* Petunjuk Latihan *
Formatkan baris-baris mulai dari awal data hingga baris yang memuat "Para autores/as (81, 825)", termasuk baris itu, sebagai CSV dua kolom bernama teks dan jawaban. Buat satu baris CSV untuk setiap teks beserta jawabannya, letakkan masing-masing dalam satu kolom berkutip dengan jeda baris diganti spasi, dan jangan sertakan gambar.
::: Data Latihan Ini
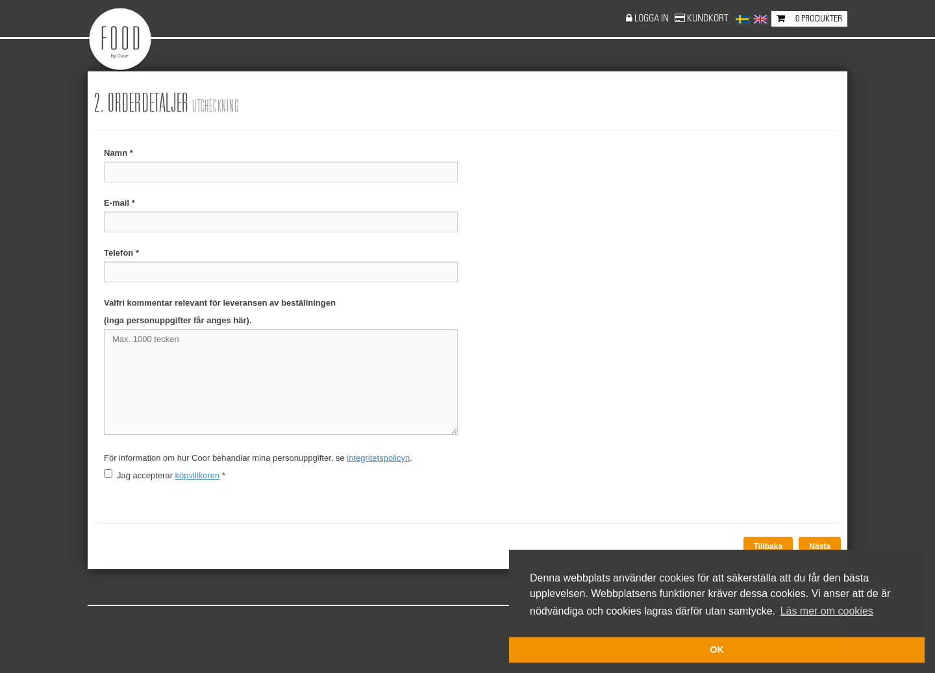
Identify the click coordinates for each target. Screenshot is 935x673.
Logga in (652, 18)
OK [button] (717, 649)
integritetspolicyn (378, 458)
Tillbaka (768, 546)
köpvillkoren (197, 475)
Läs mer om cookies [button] (826, 611)
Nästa (819, 546)
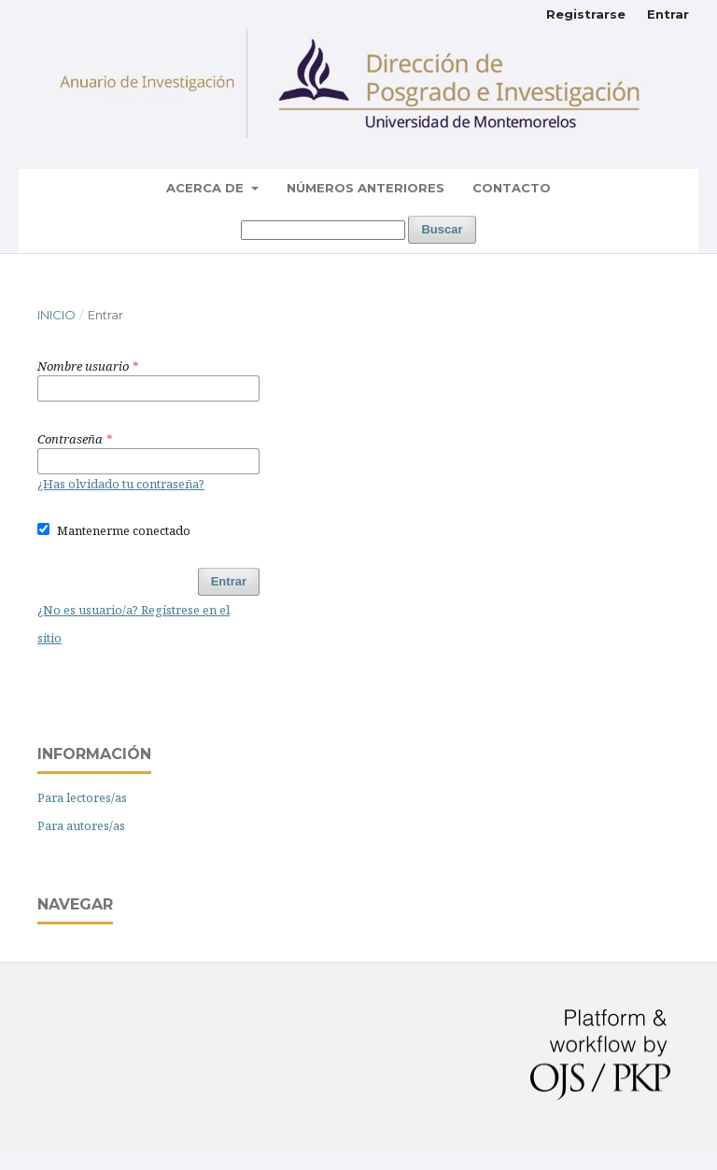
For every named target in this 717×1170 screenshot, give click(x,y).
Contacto (511, 187)
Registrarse (586, 14)
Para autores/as (81, 825)
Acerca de (206, 187)
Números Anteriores (365, 187)
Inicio (56, 314)
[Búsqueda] (323, 230)
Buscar (441, 229)
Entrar (668, 14)
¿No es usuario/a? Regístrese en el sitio (133, 623)
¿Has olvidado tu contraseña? (120, 483)
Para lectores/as (82, 797)
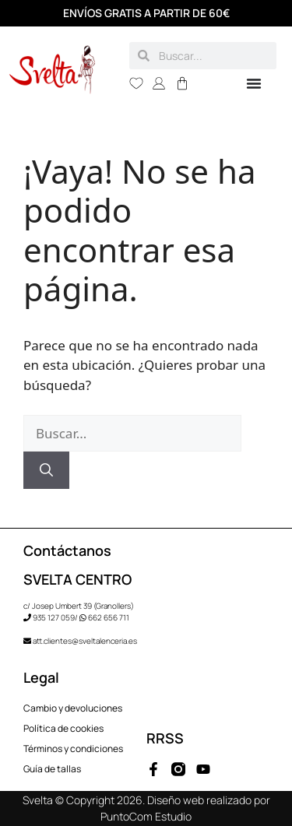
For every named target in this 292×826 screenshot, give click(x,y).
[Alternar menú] (254, 83)
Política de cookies (63, 728)
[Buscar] (46, 470)
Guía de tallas (52, 768)
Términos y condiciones (73, 748)
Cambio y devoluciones (72, 708)
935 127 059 (54, 617)
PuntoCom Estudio (146, 816)
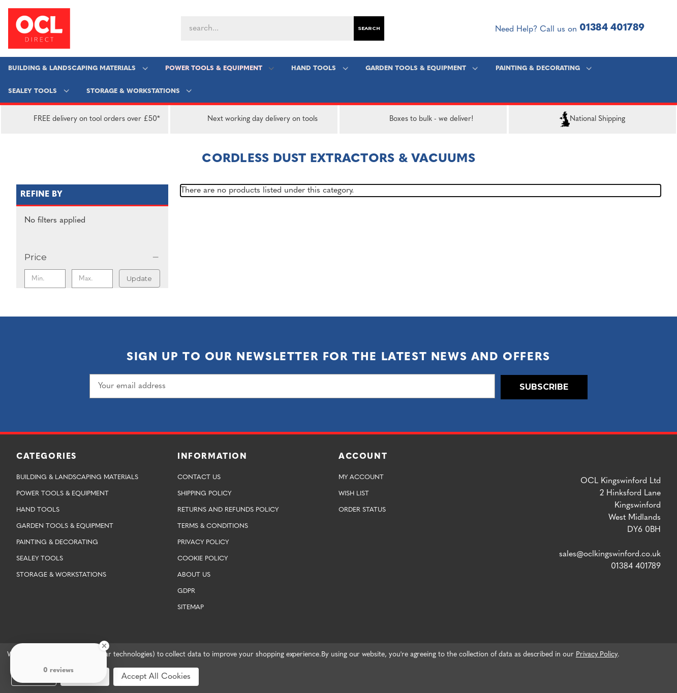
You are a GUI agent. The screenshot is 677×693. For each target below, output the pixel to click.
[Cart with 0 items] (665, 28)
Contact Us (199, 476)
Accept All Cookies (156, 677)
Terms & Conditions (212, 525)
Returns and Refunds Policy (228, 509)
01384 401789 (611, 28)
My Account (361, 476)
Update (139, 278)
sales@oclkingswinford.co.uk (610, 553)
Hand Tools (319, 68)
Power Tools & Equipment (219, 68)
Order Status (362, 509)
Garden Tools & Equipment (421, 68)
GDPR (186, 590)
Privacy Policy (203, 541)
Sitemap (190, 606)
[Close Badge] (104, 646)
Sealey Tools (39, 91)
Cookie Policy (202, 557)
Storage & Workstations (139, 91)
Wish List (353, 492)
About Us (193, 574)
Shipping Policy (204, 492)
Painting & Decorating (543, 68)
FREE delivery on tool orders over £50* (84, 119)
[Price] (92, 257)
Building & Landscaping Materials (78, 68)
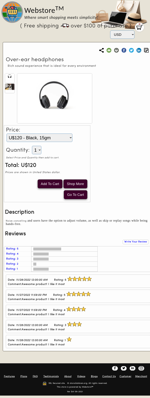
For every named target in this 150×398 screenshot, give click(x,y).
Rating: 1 (12, 269)
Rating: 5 (12, 249)
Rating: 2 (12, 264)
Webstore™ (87, 387)
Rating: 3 (12, 259)
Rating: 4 (12, 254)
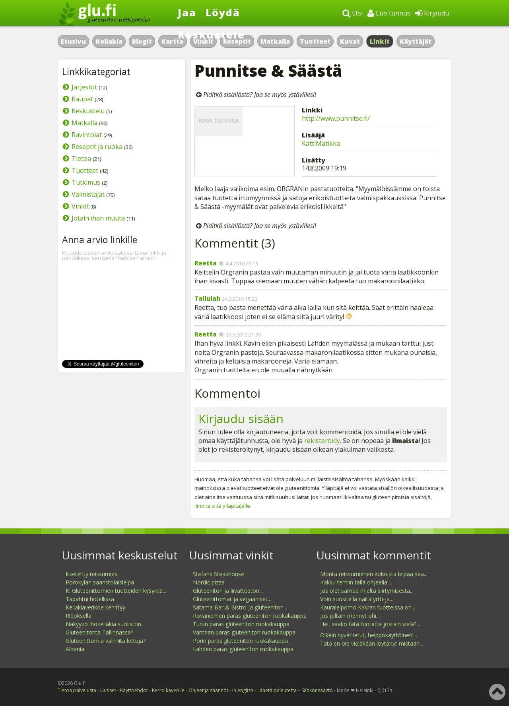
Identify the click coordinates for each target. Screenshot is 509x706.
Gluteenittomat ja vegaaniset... (232, 599)
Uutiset (108, 690)
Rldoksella (78, 615)
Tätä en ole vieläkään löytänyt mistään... (371, 643)
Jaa (187, 12)
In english (242, 690)
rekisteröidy (322, 440)
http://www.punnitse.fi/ (336, 118)
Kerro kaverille (168, 690)
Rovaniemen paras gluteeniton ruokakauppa (250, 615)
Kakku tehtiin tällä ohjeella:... (356, 582)
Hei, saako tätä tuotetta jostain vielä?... (370, 624)
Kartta (172, 41)
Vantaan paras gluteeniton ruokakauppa (244, 632)
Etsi (352, 13)
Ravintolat (87, 134)
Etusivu (73, 41)
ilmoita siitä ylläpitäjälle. (222, 505)
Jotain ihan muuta (98, 218)
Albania (75, 649)
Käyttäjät (415, 41)
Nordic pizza (209, 582)
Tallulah (207, 298)
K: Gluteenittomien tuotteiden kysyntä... (116, 590)
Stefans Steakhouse (218, 574)
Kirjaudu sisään (241, 418)
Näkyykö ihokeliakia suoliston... (105, 624)
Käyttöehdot (134, 690)
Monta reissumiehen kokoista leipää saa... (373, 574)
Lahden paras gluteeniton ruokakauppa (243, 649)
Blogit (142, 41)
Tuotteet (315, 41)
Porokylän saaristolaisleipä (100, 582)
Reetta (205, 263)
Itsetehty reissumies (91, 574)
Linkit (380, 41)
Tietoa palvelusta (77, 690)
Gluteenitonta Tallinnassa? (99, 632)
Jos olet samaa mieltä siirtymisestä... (367, 590)
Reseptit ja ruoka (97, 146)
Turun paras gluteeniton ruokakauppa (241, 624)
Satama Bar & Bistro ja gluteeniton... (240, 607)
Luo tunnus (388, 13)
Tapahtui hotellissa (90, 599)
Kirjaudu (432, 13)
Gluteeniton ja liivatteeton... (228, 590)
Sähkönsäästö (317, 690)
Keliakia (109, 41)
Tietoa (81, 158)
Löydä (223, 12)
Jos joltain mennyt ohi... (350, 615)
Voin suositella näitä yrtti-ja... (356, 599)
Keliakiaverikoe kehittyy (95, 607)
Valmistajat (88, 194)
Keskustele (211, 34)
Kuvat (350, 41)
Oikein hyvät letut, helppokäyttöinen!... (368, 635)
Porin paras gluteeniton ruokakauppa (240, 640)
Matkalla (275, 41)
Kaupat (82, 99)
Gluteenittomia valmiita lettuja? (106, 640)
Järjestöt (84, 87)
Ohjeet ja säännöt (208, 690)
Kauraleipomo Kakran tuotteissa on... (367, 607)
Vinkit (80, 206)
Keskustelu (88, 110)
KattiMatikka (321, 143)
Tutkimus (86, 182)
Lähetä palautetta (277, 690)
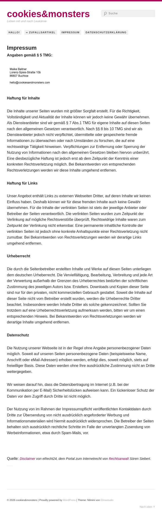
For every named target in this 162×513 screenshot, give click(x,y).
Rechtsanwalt (119, 459)
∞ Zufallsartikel (41, 32)
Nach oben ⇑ (147, 506)
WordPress (69, 500)
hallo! (14, 32)
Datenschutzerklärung (106, 32)
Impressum (71, 32)
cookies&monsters (48, 14)
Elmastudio (107, 500)
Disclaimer (27, 459)
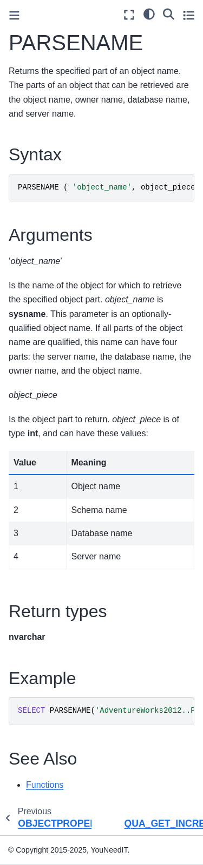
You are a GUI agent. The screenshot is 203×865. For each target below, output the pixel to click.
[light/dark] (149, 13)
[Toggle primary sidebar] (14, 15)
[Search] (169, 13)
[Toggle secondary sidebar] (189, 14)
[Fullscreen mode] (129, 14)
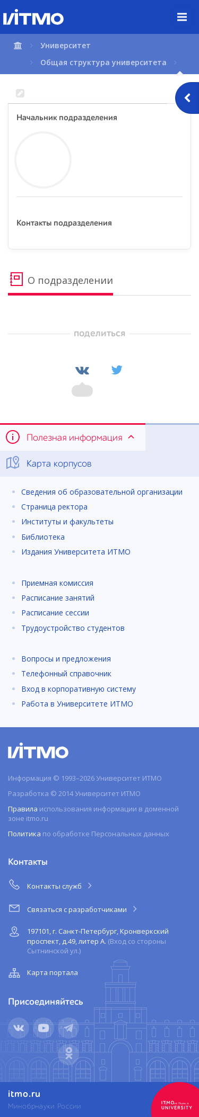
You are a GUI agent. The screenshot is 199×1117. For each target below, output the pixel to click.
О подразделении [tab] (60, 279)
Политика (24, 833)
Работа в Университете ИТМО (77, 704)
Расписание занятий (57, 598)
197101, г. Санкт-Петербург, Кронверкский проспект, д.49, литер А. (87, 939)
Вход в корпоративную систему (78, 689)
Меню (188, 9)
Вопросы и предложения (66, 659)
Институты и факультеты (67, 521)
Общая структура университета (103, 62)
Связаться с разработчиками (73, 907)
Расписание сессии (55, 612)
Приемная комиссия (57, 583)
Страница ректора (54, 507)
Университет (65, 45)
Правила (23, 809)
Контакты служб (51, 884)
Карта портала (42, 972)
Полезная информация (70, 436)
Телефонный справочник (66, 673)
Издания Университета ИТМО (76, 552)
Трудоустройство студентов (73, 628)
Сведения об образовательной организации (102, 492)
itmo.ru (24, 1094)
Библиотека (43, 537)
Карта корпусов (48, 462)
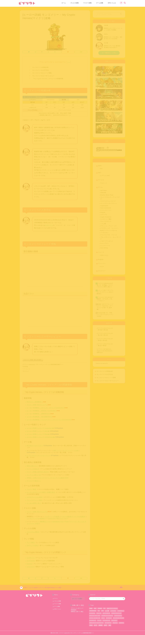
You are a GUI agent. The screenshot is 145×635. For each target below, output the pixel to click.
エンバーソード (105, 245)
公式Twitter (31, 560)
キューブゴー (104, 242)
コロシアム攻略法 (33, 531)
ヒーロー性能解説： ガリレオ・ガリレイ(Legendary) (46, 407)
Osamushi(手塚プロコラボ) (57, 517)
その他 (76, 450)
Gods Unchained (105, 207)
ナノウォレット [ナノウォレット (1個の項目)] (93, 620)
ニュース (101, 251)
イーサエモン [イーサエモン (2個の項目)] (113, 610)
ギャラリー (102, 270)
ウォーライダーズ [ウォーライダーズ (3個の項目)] (106, 613)
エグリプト (103, 214)
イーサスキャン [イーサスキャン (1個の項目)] (121, 610)
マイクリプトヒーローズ (108, 200)
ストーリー (102, 262)
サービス (101, 179)
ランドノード (67, 450)
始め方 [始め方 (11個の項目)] (105, 625)
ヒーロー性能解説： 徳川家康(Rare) (39, 416)
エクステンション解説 (34, 496)
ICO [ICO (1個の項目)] (104, 608)
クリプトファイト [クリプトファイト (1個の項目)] (118, 615)
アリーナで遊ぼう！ (34, 480)
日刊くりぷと (112, 3)
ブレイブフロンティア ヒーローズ (110, 197)
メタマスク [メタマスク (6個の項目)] (121, 622)
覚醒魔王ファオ (45, 521)
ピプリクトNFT (105, 175)
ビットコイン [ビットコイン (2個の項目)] (114, 620)
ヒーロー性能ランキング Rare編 (38, 433)
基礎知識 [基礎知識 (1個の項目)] (100, 625)
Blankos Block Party (106, 194)
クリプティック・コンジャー (109, 227)
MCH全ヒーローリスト (35, 445)
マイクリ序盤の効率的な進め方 (38, 471)
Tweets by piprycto (102, 362)
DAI (101, 167)
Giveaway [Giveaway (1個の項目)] (100, 608)
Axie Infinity (104, 247)
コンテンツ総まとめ (34, 474)
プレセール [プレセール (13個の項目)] (115, 622)
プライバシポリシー (77, 608)
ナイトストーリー (105, 209)
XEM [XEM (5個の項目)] (102, 610)
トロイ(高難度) (66, 516)
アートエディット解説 (34, 499)
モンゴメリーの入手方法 (40, 69)
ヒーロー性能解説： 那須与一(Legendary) (42, 410)
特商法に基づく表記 (77, 611)
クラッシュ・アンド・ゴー (108, 225)
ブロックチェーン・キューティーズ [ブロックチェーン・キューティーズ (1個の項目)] (96, 622)
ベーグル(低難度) (79, 516)
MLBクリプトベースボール (108, 229)
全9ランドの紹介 (33, 544)
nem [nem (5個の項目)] (99, 610)
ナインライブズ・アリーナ (108, 234)
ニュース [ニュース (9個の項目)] (99, 620)
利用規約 (73, 610)
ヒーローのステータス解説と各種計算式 (41, 491)
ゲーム (100, 186)
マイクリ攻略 (87, 3)
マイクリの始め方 (33, 468)
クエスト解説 (31, 488)
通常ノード (57, 450)
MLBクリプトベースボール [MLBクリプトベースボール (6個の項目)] (112, 608)
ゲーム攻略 (99, 3)
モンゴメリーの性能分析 (40, 66)
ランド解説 (31, 541)
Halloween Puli (57, 521)
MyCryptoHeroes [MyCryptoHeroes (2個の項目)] (93, 610)
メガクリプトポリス (106, 240)
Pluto (67, 521)
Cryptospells (104, 205)
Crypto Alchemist (105, 216)
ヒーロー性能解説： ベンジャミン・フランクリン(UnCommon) (49, 419)
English (100, 258)
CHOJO (102, 211)
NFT (99, 172)
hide (68, 61)
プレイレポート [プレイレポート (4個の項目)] (108, 622)
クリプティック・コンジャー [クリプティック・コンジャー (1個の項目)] (107, 615)
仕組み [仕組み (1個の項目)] (91, 625)
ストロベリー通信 (105, 218)
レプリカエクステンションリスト (38, 454)
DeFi (100, 165)
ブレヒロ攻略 (74, 3)
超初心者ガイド (32, 465)
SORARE (103, 192)
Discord (29, 563)
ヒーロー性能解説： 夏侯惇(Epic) (38, 413)
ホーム (64, 3)
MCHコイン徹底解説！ (35, 401)
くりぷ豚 (103, 223)
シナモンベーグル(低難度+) (36, 517)
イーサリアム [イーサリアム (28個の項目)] (92, 613)
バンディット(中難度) (52, 516)
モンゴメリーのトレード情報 (42, 72)
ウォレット (103, 182)
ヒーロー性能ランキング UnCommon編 (41, 436)
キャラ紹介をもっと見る (109, 52)
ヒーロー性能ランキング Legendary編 (40, 427)
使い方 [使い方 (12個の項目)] (95, 625)
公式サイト (49, 224)
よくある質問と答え (34, 502)
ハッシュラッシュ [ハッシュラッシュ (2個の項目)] (106, 620)
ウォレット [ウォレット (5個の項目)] (99, 613)
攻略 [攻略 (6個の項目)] (110, 625)
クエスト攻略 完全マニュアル (37, 404)
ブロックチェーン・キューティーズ (110, 237)
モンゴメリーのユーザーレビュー (43, 75)
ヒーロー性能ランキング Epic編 (38, 430)
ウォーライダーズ (105, 220)
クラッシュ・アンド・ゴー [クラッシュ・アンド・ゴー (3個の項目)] (95, 615)
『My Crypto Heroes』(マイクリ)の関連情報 (47, 78)
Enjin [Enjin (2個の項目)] (95, 608)
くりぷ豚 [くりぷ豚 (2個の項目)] (107, 610)
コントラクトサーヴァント (108, 202)
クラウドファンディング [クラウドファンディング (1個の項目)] (116, 613)
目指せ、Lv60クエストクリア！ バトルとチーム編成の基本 (48, 477)
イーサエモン (104, 232)
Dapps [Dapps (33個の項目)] (91, 608)
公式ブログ (31, 566)
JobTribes (103, 189)
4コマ (102, 266)
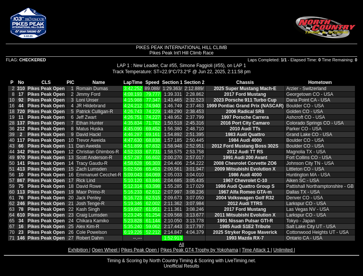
::::::
* Jawaban Lengkap *
teks,jawaban
"Identify the click coordinates for each target. Screenshot is 935x673. Logga in","(652, 18)"
"OK [button]","(717, 649)"
"integritetspolicyn","(378, 458)"
"Tillbaka","(768, 546)"
"köpvillkoren","(197, 475)"
"Läs mer om cookies [button]","(826, 611)"
"Nästa","(819, 546)"
"For every named target in this 717×1170 screenshot, give click(x,y). Contacto","(511, 187)"
"Registrarse","(586, 14)"
"Para autores/as","(81, 825)"